Required task
Print the data word for word, starting at the line that contains "Given: Open the fisheye lens tool icon" and ending with the last line of the data. Include both of those lines and leave out the pictures.

Available data
## BEGIN

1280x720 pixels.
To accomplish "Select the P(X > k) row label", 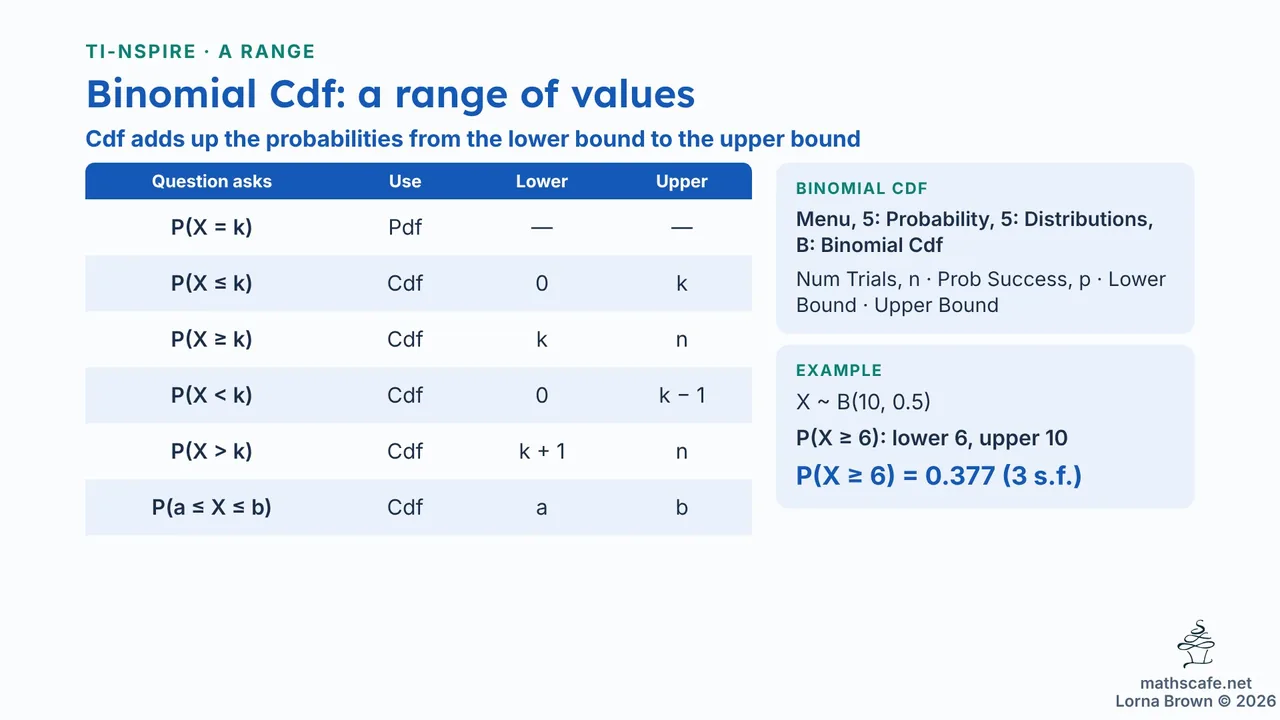I will 212,451.
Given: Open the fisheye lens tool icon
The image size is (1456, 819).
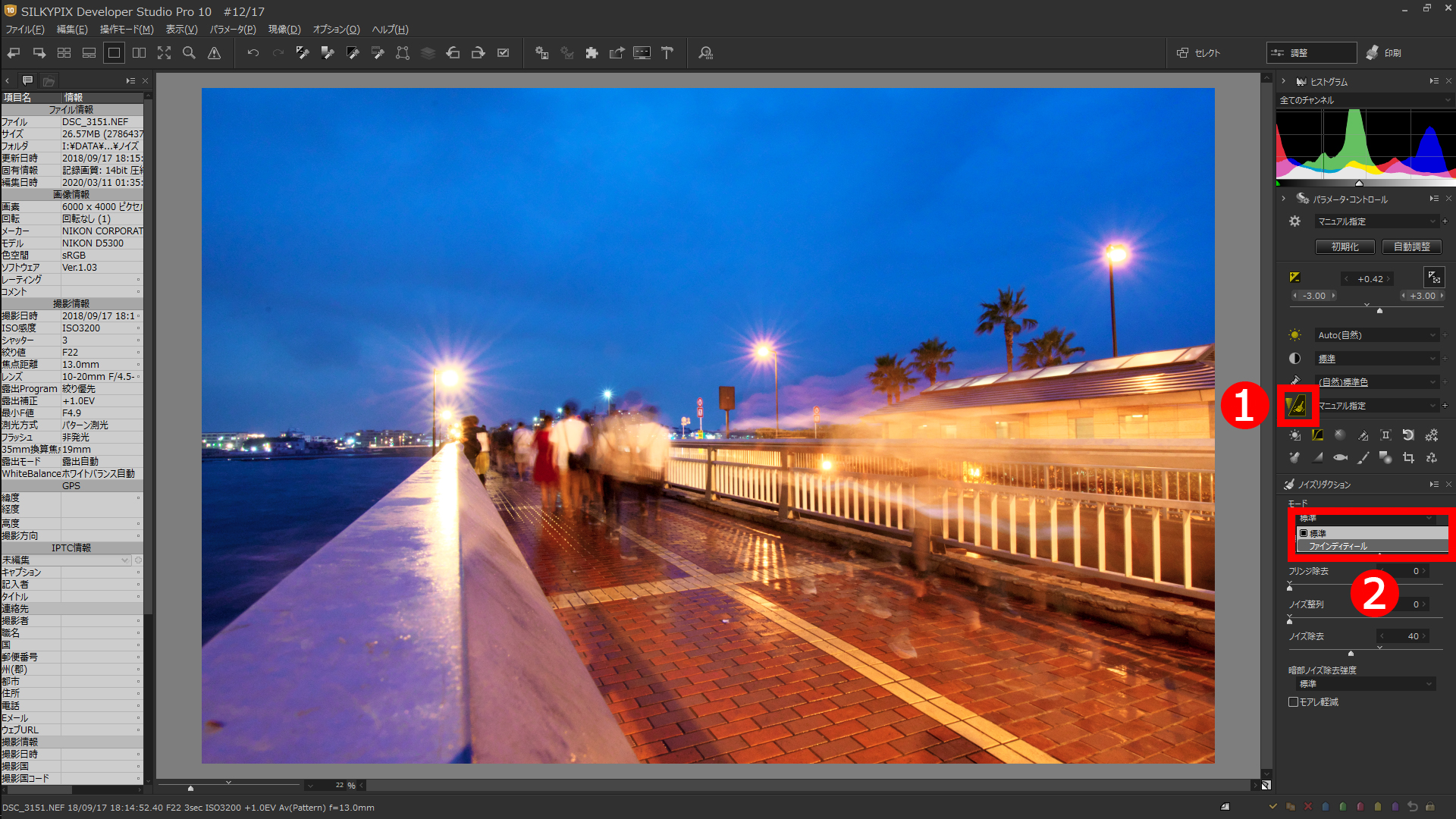Looking at the screenshot, I should tap(1340, 458).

## END

Task answer
Given: Open the fisheye lens tool icon
The image size is (1456, 819).
Looking at the screenshot, I should tap(1340, 458).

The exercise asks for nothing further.